保育所の整備計画の見直しを求めたことに対し「保育緊急5ヵ年計画改訂版の着実な推進を図るとともに、引きつづき、保育所の定員超えや、本市の認可外保育施設の活用などに努め、できる限り、保育受け入れ枠を確保していきたい」という答弁でした。
siki_natu01s_c市長は、市長選挙のマニフェストで「保育所待機児童ゼロへ」を子育ての第1あげました。保育緊急5ヵ年計画の整備計画を見直し、改訂版を出しました。しかし、実態は改訂初年度で入所申請の増加は予測の1.6倍化、待機児童も昨年の1.5倍、1昨年の2倍になったわけです。2011年度の申請も今年より少なくなるとは到底考えられません。人口増加と子育て世代の雇用実態、生活実態から、保育ニーズが増加しているという社会状況の動向に沿って、早急に、申請数とそれにみあう整備計画の増加を盛り込まない限り、公約の「待機児童ゼロへ」向かわないと考えます。市長として公約の実現にどう責任をとるのか伺います。

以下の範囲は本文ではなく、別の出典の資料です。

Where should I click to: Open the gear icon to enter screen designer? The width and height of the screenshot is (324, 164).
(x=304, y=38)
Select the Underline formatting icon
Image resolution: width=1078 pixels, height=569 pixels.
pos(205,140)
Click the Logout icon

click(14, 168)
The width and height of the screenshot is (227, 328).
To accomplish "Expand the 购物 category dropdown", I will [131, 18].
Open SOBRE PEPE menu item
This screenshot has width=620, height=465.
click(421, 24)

改訂版では、2010年度の整備計画は1070人ですが、その内訳は市有地貸与方式で認可保育所3ヵ所290人、民営化1ヵ所により30人、認可保育所1ヵ所60人に対し、民間事業者活用型が15ヵ所、690人で、整備計画全体の64.4%を占めています。民間事業者活用型ではビルの一角にならざるをえず、こどもの環境から考えれば、園庭のある認可保育所の整備に、可能な限りの整備を追求すべきです。
横浜市では、2004年度から2006年度までの3年間で市有地の無償貸し付けにより91ヵ所新設しました。そのうえ、待機児童解消へ向け保育所整備を加速させるために国有地の無償貸し付け制度の創設を要望するという新聞報道が先日ありました。本市でも上下水道局所管の未利用地等の可能性があるのですから整備計画の見直しをすべきですが伺います。

(阿部市長の答弁)
   保育所の整備についてのお尋ねでございますが、本市におきましては、人口の急速な増加とともに、核家族化や価値観の多様化など子育てを取り巻く環境の変化から、保育ニーズは年々高まっております。 

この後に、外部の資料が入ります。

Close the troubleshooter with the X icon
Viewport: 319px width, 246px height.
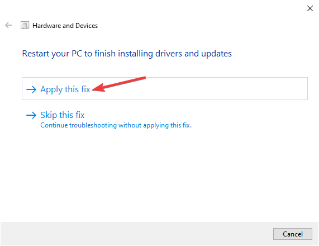(x=310, y=8)
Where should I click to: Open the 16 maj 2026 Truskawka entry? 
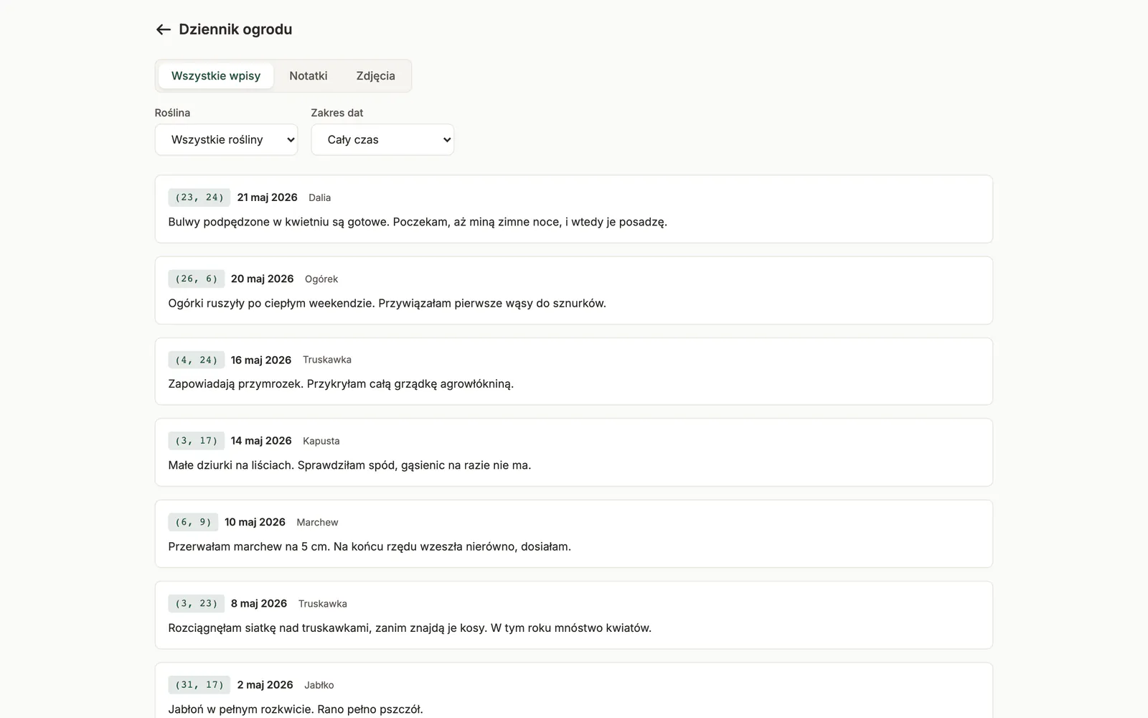point(574,371)
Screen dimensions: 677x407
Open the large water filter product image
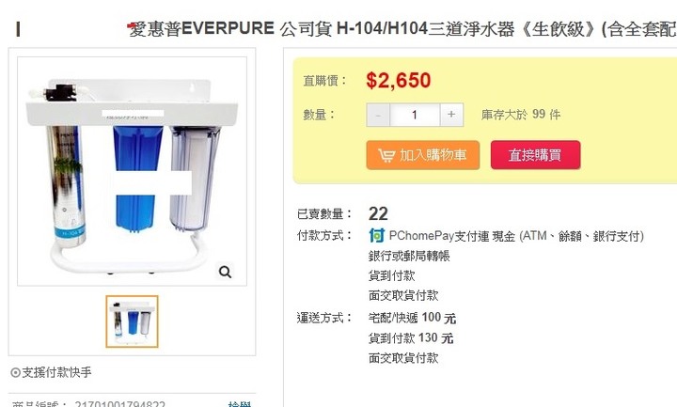coord(133,171)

   こうした高まる保育ニーズに対応するため、本年3月に、「保育緊急5か年計画」を改訂して、整備目標量等を見直し、平成22・23年度において、認可保育所で、毎年1,000人を超える定員増を図っていくこととしたところでございます。
この整備にあたりましては、市有地貸与による整備のほか、新たに「民間事業者活用型保育所整備事業」を構築いたしまして、保育ニーズの高い地域に、単年度で整備するとともに、利用申請の最も多い1歳児の定員枠の拡大を図り、待機児童対策を進めるものでございまして、この計画を着実に推進してまいりたいと存じます。また、現在、国におきましては、保育制度改革や地方分権改革について議論がされておりまして、これらの動向も見据えながら、本市の保育施策の方向性を示すため、本年度には「(仮称)新・保育基本計画」の策定を予定しているところでございます。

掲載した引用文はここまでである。